We’ve mentioned that new releases are slowing up as we approach the end of the year, but of course I’d briefly forgotten about This Heel, who produce new material with frightening, if always welcomed regularity.
This time it’s an EP entitled ‘Holes in the Primary World’, a healthy 5 tracks from the band based around the talents of Swedish musician Martin Månsson Sjöstrand, who we’ve also featured under his instrumental trio of the same name and the wonderful Dog Paper Submarine, which popped up on my Spotify releases of ‘most listened to’ bands of the year. Along with Major Parkinson and Gypsy Chicken – no surprises there then.
In This Heel he is joined by Anton Linderoth on drums and guitar, and Linus Lindvall on bass, guitar and vocals, and whilst ‘Holes in the Primary World’ doesn’t head off quite in the leftfield direction of previous singles we’ve featured, it’s an entertaining 12 minutes of guitar noise power pop, melodies and curious lyrics. There’s never a dull moment.
‘Alien Ashtray’ opens with less than 2 minutes of high energy frenetic tunes, whilst unusually ‘Box on a Rooftop’ slows things down and almost shows a subtle side of the band, before the inevitable crescendo in the chorus and a slightly unconventional ending. ‘Encrypted Honesty’ is typically ‘This Heel’ and I love the short instrumental section, which is always a feature of their music – albeit not quite as prevalent as some releases I’ve heard from the band.
The highlight of the EP to me is ‘An Ocean of Winding Figures’ with a simply lovely melody in the chorus, a hefty loud change in musical direction and lyrics which I’m not quite sure I understand but still love nevertheless. “Beat out the secret worlds, give me an exorcism. And I will try to embrace the ordinary”. Interesting, pretty much with you there. “And grow back the singing tree”. Nope, totally lost you now.

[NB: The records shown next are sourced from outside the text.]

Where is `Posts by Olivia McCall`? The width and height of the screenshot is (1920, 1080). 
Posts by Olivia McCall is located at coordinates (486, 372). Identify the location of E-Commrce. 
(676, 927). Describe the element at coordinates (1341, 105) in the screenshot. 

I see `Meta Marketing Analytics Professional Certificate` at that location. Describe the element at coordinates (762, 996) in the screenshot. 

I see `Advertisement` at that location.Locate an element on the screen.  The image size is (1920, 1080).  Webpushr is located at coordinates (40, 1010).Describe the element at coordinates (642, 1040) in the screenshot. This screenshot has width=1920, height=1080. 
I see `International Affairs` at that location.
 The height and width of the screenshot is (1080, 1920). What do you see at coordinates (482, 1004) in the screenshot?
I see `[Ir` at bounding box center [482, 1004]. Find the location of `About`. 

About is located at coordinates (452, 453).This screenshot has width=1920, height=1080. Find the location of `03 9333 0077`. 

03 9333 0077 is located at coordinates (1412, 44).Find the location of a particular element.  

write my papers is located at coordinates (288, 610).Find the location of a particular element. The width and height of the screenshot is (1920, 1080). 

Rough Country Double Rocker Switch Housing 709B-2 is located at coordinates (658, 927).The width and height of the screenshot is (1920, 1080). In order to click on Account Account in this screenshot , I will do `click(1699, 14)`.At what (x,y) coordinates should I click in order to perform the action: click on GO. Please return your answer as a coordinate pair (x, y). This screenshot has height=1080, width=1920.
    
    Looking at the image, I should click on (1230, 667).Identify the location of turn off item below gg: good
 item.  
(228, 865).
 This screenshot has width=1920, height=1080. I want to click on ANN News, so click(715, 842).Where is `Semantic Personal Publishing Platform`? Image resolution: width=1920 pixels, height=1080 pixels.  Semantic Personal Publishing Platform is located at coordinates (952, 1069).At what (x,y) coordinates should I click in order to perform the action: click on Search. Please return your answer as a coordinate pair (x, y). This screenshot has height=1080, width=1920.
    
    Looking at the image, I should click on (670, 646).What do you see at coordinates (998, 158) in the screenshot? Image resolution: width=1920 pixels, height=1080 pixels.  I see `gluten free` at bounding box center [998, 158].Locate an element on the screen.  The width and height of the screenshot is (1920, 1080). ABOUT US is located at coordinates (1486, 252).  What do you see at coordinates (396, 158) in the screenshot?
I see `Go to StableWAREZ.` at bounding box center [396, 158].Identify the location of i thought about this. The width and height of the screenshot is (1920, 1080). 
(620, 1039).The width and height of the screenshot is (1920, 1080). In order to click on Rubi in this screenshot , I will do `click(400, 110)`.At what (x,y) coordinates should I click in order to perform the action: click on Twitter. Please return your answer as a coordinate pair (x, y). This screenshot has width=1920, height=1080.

It concludes with the equally fascinating ‘Pebbles’, where we’re posed questions which almost become Spike Milligan like in their word play: “Would you rather wanna be a headless fly? Safe in the spider’s web or explode in confusion’s bed? A bumblebee playing with fire or a humble tree giving away leaf by leaf? I haven’t quite worked out whether it’s poetic brilliance or complete nonsense, but the truth is probably somewhere between the two.
Anyway I always love some This Heel, and the good news is that it’s only December 8th, so we look forward to the Christmas single and the traditional Bing Crosby Yuletide Covers EP.